Congress for the New Urbanism based in Chicago says “New Urbanism is repairing the damage done to our cities through environmental degradation, misguided infrastructure projects and designs that isolated the poor.”
The organization promotes investment in city centers as a way to combat sprawl that has separated people by race and income, deteriorated the environment and eroded a sense of distinctive place, said John Peter Barie, chairman of the Congress’ Illinois Chapter.
“To do the simplest things in life, go to the dry cleaner or the grocery store, you get in a car and on the road,” Barie said. “We think that is destructive to society as a whole.”
Seeds already planted
New Urbanism is governed by the principle that neighborhoods should be a mix of residential, business and offices. Ideally they are compact, pedestrian and bicycle friendly, and accommodate vehicles and mass transit.
Seeds already have been planted here, said Capital Improvement Program Manager Patrick Zuroske.
It has influenced how Rockford rebuilds even large streets like the reconstructed part of Harrison Avenue, which features a multiuse path, landscaping and accommodates automobile traffic; the removal of the pedestrian mall and restoration of Main Street downtown featuring a pedestrian friendly sidewalk, space for cafe style seating and on-street parking; and plans for the West State Street corridor project that would not only improve the roadway but also provide green space and pedestrian amenities.
“We are really trying to create a more walkable, connected city,” Zuroske said. “Every project we do, in many respects, is assisted through a planning philosophy grounded in those principles.”
Mayor: Approach sustainable
Mayor Larry Morrissey said that when the big picture of energy, municipal services and infrastructure are examined, a more dense urban landscape is more affordable and conserves the city’s limited resources even if aging infrastructure must be updated.
Morrissey argues the aging infrastructure downtown eventually must be addressed whether it is redeveloped or not.
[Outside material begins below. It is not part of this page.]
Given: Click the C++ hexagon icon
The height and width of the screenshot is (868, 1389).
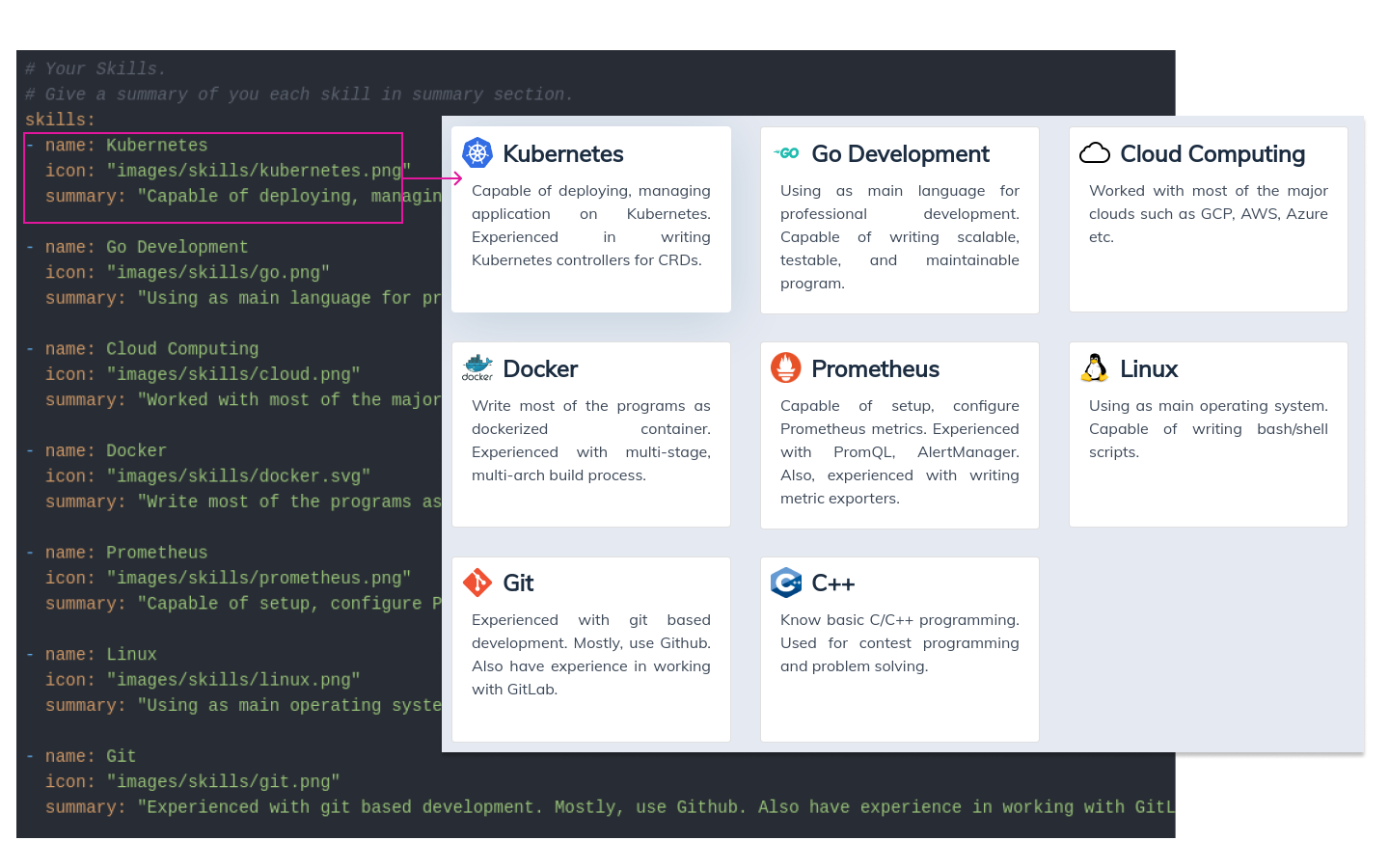Looking at the screenshot, I should tap(786, 583).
As the nation emerges from a recession, energy prices are sure to rise.
And sprawl only increases the cost of maintenance, police and fire protection and road construction.
“If you look at a map of Rockford, the highly condensed areas are easy to serve in many respects by locating fire stations and police there, you can cover a lot more people in a shorter time,” Morrissey said. “Crime, poverty and poor infrastructure are challenges in those condensed areas and that’s a whole other set of problems, but all things being equal New Urbanism is less expensive than sprawl.”